- Theatrical release poster
- Directed by: John H. Auer
- Screenplay by: Gordon Kahn Maxwell Shane
- Story by: James Webb
- Produced by: Armand Schaefer
- Starring: Ralph Byrd George Barbier Kay Sutton Frank Jenks Marc Lawrence Dorothy Lee
- Cinematography: Jack A. Marta
- Edited by: Ernest J. Nims
- Production company: Republic Pictures
- Distributed by: Republic Pictures
- Release date: June 2, 1939;
- Running time: 62 minutes
- Country: United States
- Language: English

= S.O.S. Tidal Wave =

1939 film by John H. Auer

S.O.S. Tidal Wave is a 1939 American crime film directed by John H. Auer and written by Gordon Kahn and Maxwell Shane.

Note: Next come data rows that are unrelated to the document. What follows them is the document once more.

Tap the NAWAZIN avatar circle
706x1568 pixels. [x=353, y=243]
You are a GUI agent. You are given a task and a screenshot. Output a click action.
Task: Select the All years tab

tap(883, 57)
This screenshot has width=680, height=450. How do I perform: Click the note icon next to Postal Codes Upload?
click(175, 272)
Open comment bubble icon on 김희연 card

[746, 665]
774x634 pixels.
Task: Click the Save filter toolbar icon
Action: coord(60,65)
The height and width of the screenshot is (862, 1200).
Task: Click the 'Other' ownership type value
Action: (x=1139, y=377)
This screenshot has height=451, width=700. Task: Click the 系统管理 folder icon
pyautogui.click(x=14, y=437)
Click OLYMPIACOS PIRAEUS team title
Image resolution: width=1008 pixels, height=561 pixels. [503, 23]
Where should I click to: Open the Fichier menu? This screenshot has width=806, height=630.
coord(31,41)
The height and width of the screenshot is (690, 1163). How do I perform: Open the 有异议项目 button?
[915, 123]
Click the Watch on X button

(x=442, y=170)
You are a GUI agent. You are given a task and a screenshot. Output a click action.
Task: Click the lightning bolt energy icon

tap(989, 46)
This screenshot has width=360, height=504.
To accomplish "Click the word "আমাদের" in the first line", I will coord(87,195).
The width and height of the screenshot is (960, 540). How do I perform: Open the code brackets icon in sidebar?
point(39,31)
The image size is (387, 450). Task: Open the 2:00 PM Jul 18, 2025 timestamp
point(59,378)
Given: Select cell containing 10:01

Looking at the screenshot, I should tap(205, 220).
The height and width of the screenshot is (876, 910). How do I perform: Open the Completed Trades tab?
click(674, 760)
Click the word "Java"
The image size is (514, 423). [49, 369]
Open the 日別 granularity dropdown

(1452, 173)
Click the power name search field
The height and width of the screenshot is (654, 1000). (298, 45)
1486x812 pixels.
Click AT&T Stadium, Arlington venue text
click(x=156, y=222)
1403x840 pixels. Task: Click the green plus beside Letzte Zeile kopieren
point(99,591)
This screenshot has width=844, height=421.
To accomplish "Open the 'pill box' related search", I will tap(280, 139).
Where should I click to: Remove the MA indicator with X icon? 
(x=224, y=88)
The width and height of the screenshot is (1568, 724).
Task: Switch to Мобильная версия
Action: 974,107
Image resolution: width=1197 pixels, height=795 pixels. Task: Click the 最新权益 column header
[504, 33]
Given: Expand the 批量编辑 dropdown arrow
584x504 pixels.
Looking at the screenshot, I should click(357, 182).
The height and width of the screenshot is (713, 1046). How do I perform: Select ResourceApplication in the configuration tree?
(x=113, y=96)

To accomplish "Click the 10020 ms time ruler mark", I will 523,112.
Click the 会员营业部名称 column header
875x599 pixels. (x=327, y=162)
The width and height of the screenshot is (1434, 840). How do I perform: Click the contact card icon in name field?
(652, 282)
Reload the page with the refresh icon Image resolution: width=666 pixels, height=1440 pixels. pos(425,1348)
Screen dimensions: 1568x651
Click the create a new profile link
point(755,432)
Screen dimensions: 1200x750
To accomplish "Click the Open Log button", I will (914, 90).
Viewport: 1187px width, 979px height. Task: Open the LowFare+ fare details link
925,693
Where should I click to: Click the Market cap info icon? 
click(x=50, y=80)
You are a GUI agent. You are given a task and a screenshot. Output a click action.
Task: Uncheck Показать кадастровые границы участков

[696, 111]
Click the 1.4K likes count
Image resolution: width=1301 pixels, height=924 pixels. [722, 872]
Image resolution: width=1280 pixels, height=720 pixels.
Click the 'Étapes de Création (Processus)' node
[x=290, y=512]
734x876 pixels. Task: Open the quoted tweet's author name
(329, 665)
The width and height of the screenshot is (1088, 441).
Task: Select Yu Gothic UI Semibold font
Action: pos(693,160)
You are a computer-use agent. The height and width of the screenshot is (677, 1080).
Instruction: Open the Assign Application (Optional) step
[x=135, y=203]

The film stars Ralph Byrd, George Barbier, Kay Sutton, Frank Jenks, Marc Lawrence and Dorothy Lee. It was released on June 2, 1939 by Republic Pictures.

==Plot==
Reporter Jeff Shannon stops trying to expose political corruption after his son and wife are threatened. On election day, corrupt politicians broadcast the 1933 apocalyptic science-fiction film Deluge on the news, hoping to trick voters into believing that New York City has been hit by a tidal wave to discourage them from voting.

==Cast==
- Ralph Byrd as Jeff Shannon
- George Barbier as Uncle Dan Carter
- Kay Sutton as Laurel Shannon
- Frank Jenks as Peaches Jackson
- Marc Lawrence as Melvin Sutter
- Dorothy Lee as Mable
- Oscar O'Shea as Mike Halloran
- Mickey Kuhn as Buddy Shannon
- Ferris Taylor as Clifford Farrow
- Don "Red" Barry as Curley Parsons
- Raymond Bailey as Roy Nixon

==Production==
Republic Pictures acquired the rights to the 1933 disaster film Deluge, which begins with a special-effects sequence of Manhattan being destroyed by a tsunami.